Content starts
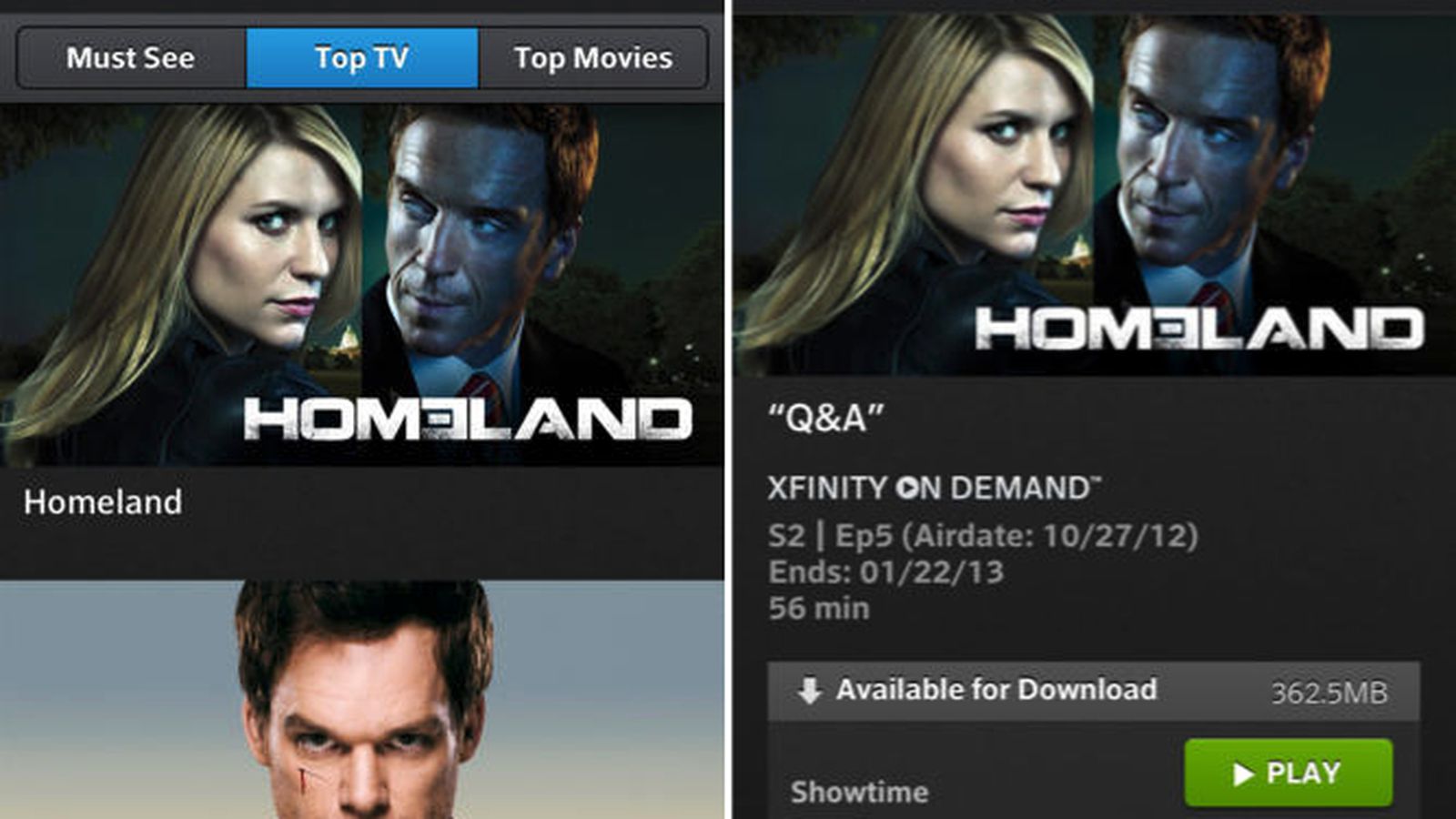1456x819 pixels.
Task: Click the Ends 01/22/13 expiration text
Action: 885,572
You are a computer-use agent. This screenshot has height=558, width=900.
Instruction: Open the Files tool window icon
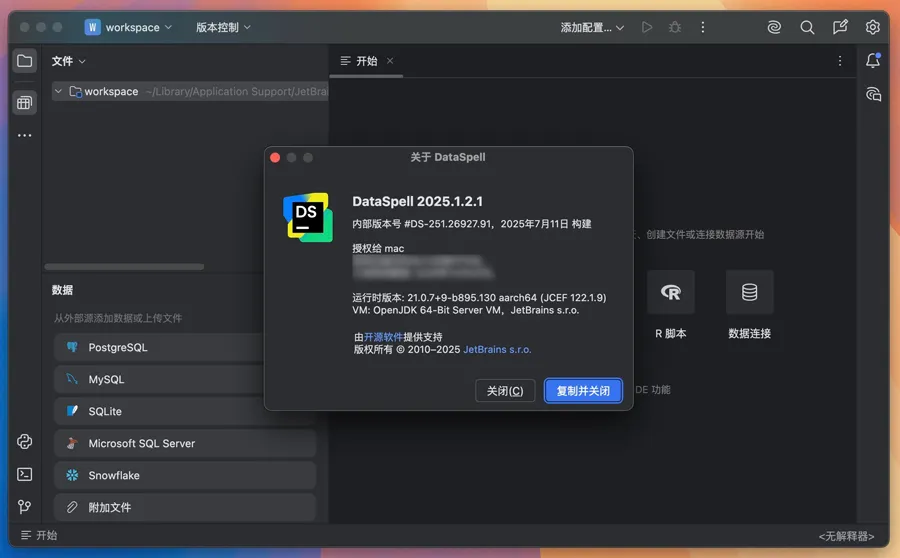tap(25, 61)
Content ends
> _Task item_: The response should be the lines from the one containing "You are a computer-use" through the final line of the records, reproduced exactly and with every picture left out.

> _Answer space_:
You are a computer-use agent. This screenshot has height=558, width=900.
Instruction: Open the Files tool window icon
tap(25, 61)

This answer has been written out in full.